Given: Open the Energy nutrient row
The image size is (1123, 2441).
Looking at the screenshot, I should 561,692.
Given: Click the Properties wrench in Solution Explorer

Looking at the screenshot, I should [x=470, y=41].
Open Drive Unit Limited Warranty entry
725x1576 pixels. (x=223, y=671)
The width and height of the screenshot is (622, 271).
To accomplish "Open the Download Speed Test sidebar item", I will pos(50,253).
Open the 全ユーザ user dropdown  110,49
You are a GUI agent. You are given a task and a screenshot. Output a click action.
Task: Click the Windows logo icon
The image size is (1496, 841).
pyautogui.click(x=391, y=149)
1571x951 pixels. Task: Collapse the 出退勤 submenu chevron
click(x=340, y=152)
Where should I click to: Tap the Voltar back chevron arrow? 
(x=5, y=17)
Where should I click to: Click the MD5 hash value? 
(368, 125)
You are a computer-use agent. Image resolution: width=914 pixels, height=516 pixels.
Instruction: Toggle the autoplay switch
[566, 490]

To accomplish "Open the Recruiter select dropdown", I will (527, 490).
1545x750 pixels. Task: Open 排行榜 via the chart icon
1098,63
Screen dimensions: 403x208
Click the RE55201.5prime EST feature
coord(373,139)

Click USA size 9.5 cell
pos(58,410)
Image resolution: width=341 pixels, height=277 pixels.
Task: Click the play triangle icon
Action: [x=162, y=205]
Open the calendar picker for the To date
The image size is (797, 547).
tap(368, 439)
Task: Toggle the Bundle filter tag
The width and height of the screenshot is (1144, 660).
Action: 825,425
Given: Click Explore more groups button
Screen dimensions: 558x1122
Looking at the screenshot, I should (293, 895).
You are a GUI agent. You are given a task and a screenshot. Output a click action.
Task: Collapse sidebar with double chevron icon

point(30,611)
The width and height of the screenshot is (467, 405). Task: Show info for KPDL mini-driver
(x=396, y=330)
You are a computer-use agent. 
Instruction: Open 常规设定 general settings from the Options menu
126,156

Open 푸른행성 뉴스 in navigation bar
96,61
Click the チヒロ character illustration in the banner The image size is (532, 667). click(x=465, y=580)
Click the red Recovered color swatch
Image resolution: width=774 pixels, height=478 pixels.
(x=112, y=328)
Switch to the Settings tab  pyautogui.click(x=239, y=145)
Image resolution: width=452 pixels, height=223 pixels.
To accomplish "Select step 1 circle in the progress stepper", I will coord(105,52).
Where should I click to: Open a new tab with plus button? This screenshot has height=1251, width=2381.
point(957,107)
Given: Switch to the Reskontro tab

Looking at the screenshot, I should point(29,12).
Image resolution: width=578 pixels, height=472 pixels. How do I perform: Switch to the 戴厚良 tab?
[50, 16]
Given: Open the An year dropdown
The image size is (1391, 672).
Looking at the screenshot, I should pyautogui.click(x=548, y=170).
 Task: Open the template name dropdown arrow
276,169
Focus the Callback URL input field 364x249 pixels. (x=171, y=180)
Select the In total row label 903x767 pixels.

=-=-=

- What needs to be done:
Recast the rows as a JSON list of strings, starting at the line containing "Image resolution: width=452" and ending at the line containing "point(957,107)". Use one string per line and leave out blank lines.

- Solution to the problem:
[
  "Image resolution: width=452 pixels, height=223 pixels.",
  "To accomplish \"Select step 1 circle in the progress stepper\", I will coord(105,52).",
  "Where should I click to: Open a new tab with plus button? This screenshot has height=1251, width=2381.",
  "point(957,107)"
]